In 1996, during one of the recording sessions for his twentieth studio album, Earthling, David Bowie felt the need to channel some Stravinsky onto a track called “Battle for Britain (The Letter).” The location was Looking Glass Studio — a New York City venue established by Philip Glass — on Broadway just north of Houston Street. Bowie asked his longtime pianist Mike Garson if he knew Stravinsky’s “Ragtime for Eleven Instruments,” written in 1918. Garson responded that he’d heard it, but not since college. With that, Bowie recommended that Garson walk up the street to Tower Records (there were still record stores in Manhattan), pick up a copy, listen to it, and use its characteristics in a piano solo. Garson channeled the Stravinsky into a syncopated solo with Twenties stride-piano elements, which effectively plays off the propulsive drum-and-bass soundbed of the track. It seemed Bowie knew what he wanted, but his classical (as in non-pop) inflections aren’t always obvious. “He took in a lot of things and whatever he could absorb from them somehow showed up in his music,” says Garson. 

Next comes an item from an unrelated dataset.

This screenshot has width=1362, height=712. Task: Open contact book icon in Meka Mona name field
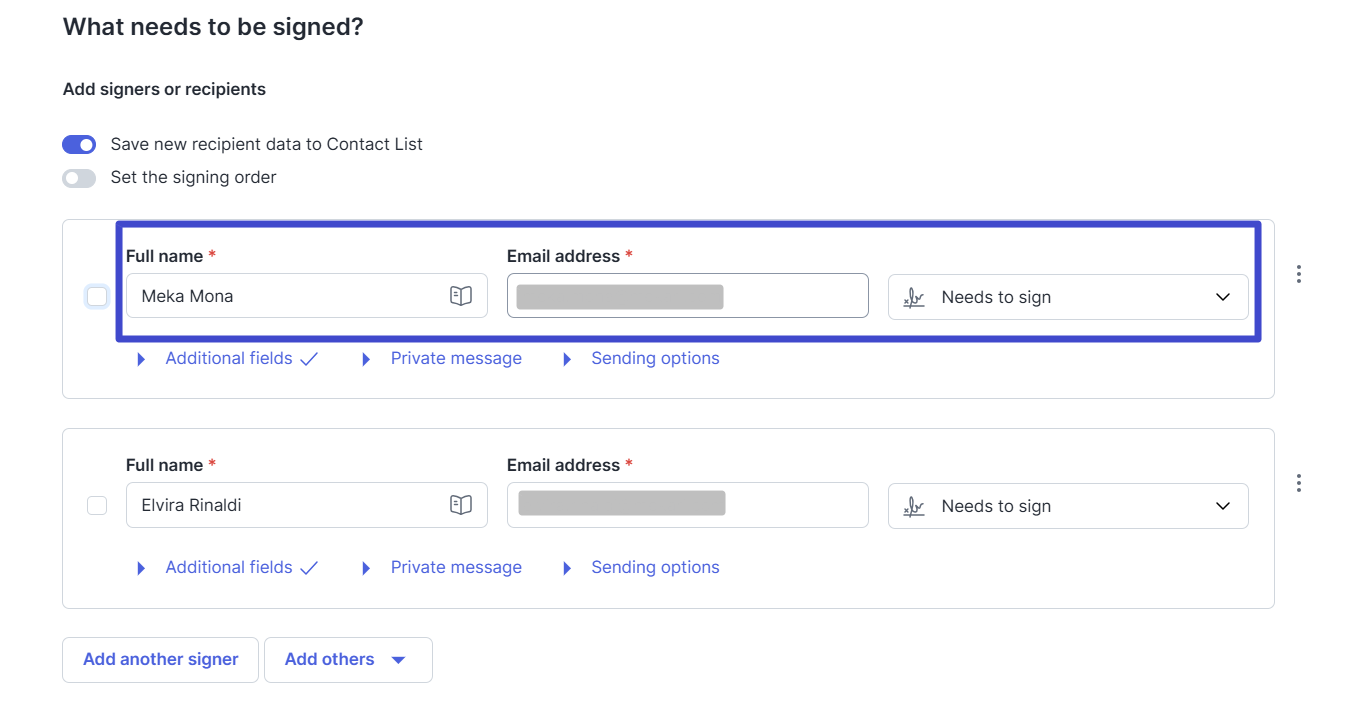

David Bowie considered himself a “synthesist.” He listened to a wide range of music — everything from Little Richard to Richard Strauss — and critics can only surmise how his record collection influenced his own musical imagination. In a feature titled “Confessions of a Vinyl Junkie,” published in Vanity Fair in November 2003, Bowie selected his greatest discoveries from his collection of over a thousand vinyl LPs. The list is refreshingly ecumenical with soul, blues, American folk, traditional Chinese folk, punk rock, French chanson, as well as a number of classical albums: Steve Reich, Music for 18 Musicians; Richard Strauss, Four Last Songs; Stravinsky, The Rite of Spring; George Crumb, Black Angels. A few years after this list was published, in 2010, The Guardian newspaper asked, “What’s on David Bowie’s iPod?” Again, the answers included a handful of classical cuts, including “Soldiers of Heaven Hold the Sky” from Act I, Scene I of John Adams’ Nixon in China, “For With God No Thing Shall be Impossible” from Adams’ El Niño, and Different Trains I: America Before The War by Steve Reich, performed by the Kronos Quartet. Of the Reich, Bowie commented: “One of the late twentieth century’s most affecting works. I love the use of speech as a source for melody. But it’s so much more than a concept, it’s also impossibly moving.”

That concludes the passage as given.